Further, having realized the countless benefits of a cloud-native model businesses are now leveraging this technology for a lateral growth – to enhance their agility, capability, meet the changing demands for 24×7 availability, increase deployment speed, and reduce IT costs. Cloud computing served as a foundation for as-a-service models; however, with IoT (Internet of Things) and edge computing becoming more popular, owing to factors like its ability to create new and improved ways to maximize efficiency, enhance performance and ensure the availability of data with very low latency, we can expect several service-based models to emerge in the near future.

       Kubernetes/ Containerization will take center stage:

India has seen an increased number of cyberattacks amid a rapid adoption of digital services across the country in last one year. Nearly 1.16 million cases of cyberattacks were reported in 2020, up nearly three times from 2019 according to Indian government data. On an average, 3,137 cyber security-related issues were reported every day during the year.

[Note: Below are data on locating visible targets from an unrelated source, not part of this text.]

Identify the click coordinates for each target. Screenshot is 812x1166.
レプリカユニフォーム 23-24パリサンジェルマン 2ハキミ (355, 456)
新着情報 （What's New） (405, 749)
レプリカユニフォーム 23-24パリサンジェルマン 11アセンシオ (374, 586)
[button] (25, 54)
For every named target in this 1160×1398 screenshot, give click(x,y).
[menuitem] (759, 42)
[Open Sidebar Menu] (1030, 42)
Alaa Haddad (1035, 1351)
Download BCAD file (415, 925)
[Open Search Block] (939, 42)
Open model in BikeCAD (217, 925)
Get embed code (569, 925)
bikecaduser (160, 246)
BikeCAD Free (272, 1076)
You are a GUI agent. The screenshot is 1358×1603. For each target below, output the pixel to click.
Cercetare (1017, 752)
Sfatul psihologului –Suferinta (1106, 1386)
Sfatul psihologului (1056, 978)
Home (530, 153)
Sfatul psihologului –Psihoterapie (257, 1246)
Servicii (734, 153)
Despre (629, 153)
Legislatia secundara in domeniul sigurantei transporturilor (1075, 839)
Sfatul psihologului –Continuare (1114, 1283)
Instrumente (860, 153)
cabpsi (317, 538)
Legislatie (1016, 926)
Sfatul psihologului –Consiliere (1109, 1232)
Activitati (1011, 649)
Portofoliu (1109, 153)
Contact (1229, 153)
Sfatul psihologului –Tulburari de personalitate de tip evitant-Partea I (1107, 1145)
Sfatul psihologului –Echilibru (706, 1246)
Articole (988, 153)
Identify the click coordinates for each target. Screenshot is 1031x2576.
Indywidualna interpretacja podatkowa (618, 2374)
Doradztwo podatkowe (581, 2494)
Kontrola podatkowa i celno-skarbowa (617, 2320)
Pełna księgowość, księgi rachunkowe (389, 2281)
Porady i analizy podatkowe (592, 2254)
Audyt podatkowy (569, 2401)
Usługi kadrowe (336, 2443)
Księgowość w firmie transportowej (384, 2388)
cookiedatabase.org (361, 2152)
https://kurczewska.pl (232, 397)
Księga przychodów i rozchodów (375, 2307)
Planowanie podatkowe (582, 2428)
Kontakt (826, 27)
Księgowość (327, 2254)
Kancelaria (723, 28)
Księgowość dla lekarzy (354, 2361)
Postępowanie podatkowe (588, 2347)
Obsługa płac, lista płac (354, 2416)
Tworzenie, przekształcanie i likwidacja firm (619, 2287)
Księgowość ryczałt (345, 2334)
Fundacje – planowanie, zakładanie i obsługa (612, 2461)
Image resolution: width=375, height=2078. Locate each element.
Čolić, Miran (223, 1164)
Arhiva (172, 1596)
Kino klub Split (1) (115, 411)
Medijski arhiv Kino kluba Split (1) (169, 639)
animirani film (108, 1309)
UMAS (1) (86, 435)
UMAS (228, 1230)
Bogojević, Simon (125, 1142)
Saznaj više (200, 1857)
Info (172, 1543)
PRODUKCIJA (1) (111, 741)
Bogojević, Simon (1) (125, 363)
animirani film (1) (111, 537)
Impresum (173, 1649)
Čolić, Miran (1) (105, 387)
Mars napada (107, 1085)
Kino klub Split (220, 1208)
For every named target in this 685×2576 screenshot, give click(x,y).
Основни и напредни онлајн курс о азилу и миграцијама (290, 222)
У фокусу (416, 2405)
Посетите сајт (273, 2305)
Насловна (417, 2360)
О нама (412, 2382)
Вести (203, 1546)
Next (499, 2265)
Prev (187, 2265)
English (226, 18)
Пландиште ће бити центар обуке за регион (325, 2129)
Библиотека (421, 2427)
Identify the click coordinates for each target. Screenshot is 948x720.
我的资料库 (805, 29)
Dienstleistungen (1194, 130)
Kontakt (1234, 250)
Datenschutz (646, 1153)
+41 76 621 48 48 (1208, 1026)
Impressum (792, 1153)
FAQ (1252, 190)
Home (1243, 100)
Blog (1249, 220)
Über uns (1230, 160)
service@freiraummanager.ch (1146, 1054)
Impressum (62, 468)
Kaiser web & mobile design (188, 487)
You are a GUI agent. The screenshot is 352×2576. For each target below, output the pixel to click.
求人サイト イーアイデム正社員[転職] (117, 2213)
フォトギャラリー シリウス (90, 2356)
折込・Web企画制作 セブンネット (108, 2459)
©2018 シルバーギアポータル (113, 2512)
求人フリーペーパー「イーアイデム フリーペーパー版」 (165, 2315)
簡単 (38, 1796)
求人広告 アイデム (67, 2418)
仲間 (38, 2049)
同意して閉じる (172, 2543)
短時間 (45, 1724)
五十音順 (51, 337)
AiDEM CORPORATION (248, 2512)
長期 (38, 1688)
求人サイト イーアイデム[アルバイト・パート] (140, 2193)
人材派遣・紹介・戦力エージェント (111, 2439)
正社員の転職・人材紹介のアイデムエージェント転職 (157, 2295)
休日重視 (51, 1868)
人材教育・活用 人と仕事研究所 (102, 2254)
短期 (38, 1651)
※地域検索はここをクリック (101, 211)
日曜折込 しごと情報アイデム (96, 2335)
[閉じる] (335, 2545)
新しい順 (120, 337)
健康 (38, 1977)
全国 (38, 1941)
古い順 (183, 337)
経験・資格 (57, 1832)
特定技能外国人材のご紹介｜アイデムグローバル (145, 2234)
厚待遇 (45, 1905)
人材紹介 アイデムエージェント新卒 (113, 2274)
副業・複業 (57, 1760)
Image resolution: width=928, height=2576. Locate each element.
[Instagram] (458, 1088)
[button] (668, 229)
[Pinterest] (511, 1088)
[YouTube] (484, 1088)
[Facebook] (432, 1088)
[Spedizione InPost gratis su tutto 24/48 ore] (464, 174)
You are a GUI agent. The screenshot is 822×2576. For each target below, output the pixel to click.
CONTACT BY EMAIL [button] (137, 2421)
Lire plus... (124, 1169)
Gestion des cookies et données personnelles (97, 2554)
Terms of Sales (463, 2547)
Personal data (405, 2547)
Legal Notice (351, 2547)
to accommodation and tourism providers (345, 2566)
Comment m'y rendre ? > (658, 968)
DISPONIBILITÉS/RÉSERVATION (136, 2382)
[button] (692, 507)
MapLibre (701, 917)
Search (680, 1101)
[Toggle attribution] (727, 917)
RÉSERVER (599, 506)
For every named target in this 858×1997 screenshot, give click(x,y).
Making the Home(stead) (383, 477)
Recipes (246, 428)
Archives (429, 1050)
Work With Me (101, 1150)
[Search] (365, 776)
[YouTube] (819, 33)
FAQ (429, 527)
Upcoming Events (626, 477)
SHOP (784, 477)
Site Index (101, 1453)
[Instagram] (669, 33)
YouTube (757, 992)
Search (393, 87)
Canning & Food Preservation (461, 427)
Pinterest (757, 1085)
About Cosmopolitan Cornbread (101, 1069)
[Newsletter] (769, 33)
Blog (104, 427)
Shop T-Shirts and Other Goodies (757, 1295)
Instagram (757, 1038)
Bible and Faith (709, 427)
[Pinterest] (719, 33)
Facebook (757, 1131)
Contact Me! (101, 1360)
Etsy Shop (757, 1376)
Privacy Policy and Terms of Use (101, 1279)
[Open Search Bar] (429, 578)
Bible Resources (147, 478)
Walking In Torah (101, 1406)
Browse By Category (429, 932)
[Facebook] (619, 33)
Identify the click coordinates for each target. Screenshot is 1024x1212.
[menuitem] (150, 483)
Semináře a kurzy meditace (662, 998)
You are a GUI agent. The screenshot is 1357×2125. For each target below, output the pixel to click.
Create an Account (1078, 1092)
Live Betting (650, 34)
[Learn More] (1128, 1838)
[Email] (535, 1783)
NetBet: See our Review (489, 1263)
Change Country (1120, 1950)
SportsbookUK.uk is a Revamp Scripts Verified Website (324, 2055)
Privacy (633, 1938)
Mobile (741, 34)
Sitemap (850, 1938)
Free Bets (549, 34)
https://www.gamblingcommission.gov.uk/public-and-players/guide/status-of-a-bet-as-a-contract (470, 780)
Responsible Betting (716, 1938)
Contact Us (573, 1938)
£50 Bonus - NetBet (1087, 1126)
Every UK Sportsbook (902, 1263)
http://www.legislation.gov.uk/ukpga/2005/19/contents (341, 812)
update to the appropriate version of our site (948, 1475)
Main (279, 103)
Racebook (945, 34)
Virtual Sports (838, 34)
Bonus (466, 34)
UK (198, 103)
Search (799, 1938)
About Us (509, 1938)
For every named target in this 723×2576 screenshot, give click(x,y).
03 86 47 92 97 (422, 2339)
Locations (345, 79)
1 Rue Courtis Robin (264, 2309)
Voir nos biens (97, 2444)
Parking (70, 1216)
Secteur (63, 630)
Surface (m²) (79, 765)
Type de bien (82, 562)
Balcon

In the same time ransomware attacks increased, adoption of Kubernetes and containers have witnessed significant acceleration and have proven to be beneficial. According to Gartner, 75% of large enterprises in mature economies will have adopted containers by 2024. These trends have augmented modern computing paradigm driven by Kubernetes and containers. Kubernetes is the unifying fabric of modern computing. Using it to mitigate the most pressing data threats in today’s risk landscape is one of the best defenses against cyber-attacks. Furthermore, tools for backup and recovery functions promote automation and integrate seamlessly into existing workflows. Enabling immutability, creating backups with unique code paths, protecting backups for maximum effectiveness, and enabling seamless restores are part of a robust ransomware data protection strategy. Kubernetes can help eliminate manual processes and cut infrastructure costs. It makes a container-based architecture feasible across a portfolio of large enterprise apps, which means businesses can get most out of their cloud and hardware investments. Also, it can enable agility across the IT Ecosystem.